• Goal: Pick out each line of the listing below that contains the word "menu" and copy those lines in full.

begin Entries

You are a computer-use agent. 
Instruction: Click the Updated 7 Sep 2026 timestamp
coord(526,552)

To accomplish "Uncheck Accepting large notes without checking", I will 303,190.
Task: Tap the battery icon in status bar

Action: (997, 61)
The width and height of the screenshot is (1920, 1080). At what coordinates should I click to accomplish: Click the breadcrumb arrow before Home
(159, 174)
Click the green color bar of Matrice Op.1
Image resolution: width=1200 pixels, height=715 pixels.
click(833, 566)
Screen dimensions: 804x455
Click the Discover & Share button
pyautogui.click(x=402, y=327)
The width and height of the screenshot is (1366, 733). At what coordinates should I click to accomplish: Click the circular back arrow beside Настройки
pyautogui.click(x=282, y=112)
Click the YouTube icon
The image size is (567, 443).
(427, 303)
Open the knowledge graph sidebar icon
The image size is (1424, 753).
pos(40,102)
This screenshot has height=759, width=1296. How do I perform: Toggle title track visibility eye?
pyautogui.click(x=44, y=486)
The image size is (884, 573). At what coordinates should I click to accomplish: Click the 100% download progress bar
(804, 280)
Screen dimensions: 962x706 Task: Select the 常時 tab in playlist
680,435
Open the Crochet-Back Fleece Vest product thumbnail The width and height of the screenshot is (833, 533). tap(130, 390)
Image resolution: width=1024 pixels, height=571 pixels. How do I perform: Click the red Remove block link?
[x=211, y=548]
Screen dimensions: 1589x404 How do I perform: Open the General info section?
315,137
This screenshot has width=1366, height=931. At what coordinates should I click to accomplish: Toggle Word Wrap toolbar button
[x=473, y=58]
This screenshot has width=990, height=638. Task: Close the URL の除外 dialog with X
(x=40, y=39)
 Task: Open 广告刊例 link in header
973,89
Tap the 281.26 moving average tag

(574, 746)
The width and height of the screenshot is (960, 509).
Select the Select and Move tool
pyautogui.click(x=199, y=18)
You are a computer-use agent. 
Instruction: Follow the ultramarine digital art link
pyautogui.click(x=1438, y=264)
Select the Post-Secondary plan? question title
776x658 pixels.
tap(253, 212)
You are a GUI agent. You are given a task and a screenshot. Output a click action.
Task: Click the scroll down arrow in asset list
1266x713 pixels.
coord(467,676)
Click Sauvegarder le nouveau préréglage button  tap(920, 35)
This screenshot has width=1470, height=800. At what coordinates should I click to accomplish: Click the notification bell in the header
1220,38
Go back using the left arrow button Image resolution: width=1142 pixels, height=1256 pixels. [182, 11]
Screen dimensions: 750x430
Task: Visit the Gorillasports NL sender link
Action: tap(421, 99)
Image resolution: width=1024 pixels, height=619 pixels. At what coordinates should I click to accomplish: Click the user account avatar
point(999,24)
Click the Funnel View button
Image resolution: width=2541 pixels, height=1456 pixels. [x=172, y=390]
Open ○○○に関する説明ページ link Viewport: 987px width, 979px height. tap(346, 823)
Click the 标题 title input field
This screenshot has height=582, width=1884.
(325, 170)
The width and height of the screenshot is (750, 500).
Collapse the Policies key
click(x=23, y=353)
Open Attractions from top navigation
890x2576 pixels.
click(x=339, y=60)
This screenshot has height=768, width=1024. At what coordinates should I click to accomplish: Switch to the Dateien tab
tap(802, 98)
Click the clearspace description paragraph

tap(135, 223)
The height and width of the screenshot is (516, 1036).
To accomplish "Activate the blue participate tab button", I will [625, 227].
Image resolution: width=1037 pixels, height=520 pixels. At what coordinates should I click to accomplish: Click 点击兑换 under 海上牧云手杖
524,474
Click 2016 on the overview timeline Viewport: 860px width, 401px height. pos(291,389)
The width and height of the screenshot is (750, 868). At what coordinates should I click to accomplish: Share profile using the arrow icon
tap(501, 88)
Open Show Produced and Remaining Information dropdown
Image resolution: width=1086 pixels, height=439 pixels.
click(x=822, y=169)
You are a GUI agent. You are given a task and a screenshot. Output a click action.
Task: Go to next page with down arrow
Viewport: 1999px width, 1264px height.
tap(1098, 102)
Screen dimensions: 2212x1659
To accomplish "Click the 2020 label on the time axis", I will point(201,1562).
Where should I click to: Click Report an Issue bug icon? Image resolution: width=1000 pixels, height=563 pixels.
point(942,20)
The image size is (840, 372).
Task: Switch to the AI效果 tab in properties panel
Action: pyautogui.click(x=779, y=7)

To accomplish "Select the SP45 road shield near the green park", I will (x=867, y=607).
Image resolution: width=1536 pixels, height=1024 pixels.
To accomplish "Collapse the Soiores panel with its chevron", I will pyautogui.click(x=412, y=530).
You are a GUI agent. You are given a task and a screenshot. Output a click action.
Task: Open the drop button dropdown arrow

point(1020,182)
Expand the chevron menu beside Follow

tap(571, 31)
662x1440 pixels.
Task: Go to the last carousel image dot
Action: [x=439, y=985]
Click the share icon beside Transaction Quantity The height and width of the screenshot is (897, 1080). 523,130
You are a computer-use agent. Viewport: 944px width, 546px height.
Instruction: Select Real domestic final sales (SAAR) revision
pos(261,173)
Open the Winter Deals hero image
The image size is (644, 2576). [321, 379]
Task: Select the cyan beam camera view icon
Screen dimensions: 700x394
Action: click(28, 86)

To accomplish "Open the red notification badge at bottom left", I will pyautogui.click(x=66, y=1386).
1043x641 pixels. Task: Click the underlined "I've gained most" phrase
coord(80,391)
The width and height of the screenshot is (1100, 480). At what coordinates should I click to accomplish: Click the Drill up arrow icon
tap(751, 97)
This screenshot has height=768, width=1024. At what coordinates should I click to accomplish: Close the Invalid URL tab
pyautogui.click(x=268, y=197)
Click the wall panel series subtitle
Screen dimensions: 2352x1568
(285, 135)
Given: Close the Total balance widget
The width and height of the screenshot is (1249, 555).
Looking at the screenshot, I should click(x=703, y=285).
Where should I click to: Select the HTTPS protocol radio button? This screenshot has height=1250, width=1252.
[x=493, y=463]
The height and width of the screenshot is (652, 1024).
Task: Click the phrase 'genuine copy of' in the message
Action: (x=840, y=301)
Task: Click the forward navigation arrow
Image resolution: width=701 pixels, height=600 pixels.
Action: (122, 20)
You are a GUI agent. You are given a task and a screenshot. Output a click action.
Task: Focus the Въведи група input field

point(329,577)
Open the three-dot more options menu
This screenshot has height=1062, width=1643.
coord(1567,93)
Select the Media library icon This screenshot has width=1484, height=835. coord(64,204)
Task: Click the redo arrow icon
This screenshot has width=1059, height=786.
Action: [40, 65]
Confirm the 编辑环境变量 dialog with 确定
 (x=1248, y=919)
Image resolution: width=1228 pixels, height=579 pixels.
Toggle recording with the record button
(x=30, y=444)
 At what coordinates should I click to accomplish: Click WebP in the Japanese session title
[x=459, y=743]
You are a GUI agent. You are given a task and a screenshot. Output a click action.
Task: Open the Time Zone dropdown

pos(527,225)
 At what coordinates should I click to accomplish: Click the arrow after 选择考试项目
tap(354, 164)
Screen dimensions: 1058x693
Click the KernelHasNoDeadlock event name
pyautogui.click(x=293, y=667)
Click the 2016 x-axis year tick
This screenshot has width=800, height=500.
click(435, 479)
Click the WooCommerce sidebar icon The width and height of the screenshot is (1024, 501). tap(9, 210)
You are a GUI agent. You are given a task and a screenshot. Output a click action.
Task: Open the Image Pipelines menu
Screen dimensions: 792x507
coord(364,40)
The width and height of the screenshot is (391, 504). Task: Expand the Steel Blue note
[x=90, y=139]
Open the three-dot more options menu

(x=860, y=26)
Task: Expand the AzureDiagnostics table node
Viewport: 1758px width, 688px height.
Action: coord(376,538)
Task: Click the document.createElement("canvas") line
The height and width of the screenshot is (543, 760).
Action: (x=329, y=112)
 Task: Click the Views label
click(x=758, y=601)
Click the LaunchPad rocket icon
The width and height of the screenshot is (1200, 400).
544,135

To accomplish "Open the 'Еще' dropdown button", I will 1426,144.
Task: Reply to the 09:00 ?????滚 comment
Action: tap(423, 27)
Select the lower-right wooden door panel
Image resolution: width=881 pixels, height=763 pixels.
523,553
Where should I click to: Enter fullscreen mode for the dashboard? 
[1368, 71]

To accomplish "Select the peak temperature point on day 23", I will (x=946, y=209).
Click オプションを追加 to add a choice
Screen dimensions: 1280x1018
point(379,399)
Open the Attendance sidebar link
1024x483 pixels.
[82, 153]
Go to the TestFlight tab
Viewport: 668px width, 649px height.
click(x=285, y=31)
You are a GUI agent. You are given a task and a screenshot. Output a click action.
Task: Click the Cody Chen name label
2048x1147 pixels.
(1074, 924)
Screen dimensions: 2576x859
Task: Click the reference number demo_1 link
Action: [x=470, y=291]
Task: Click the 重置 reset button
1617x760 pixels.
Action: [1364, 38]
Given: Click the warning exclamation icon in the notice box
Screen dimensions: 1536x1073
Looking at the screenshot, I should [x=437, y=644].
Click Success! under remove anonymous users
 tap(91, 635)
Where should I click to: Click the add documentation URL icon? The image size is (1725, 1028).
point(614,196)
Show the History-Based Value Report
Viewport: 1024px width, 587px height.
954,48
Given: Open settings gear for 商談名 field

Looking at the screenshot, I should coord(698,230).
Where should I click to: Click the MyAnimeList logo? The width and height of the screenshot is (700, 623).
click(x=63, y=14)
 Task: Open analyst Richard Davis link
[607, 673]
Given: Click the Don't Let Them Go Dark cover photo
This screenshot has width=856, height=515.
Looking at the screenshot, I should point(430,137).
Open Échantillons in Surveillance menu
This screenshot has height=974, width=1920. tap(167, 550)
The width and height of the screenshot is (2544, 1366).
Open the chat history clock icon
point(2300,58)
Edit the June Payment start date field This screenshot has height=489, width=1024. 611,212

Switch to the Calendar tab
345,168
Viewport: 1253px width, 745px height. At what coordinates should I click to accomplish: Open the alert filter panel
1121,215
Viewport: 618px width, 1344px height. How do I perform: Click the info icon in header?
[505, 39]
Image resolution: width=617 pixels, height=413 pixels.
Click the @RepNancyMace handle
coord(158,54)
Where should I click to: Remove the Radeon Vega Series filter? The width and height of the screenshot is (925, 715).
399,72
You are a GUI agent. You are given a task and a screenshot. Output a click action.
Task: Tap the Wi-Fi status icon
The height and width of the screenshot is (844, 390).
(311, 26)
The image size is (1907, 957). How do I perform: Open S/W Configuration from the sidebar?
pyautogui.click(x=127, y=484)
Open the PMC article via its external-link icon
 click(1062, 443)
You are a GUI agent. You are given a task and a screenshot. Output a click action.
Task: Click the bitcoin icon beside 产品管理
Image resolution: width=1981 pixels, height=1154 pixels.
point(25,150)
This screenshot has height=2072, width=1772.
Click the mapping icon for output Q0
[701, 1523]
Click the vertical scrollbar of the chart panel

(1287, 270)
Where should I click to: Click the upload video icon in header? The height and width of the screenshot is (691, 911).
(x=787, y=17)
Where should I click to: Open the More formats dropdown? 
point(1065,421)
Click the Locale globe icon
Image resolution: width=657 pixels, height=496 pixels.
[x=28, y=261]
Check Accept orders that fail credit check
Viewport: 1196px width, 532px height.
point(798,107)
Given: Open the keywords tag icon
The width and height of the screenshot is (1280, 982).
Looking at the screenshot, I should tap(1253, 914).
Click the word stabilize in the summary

end Entries

• Expected output:
Expand the chevron menu beside Follow
Open the three-dot more options menu
Task: Open the Image Pipelines menu
Open the three-dot more options menu
Open Échantillons in Surveillance menu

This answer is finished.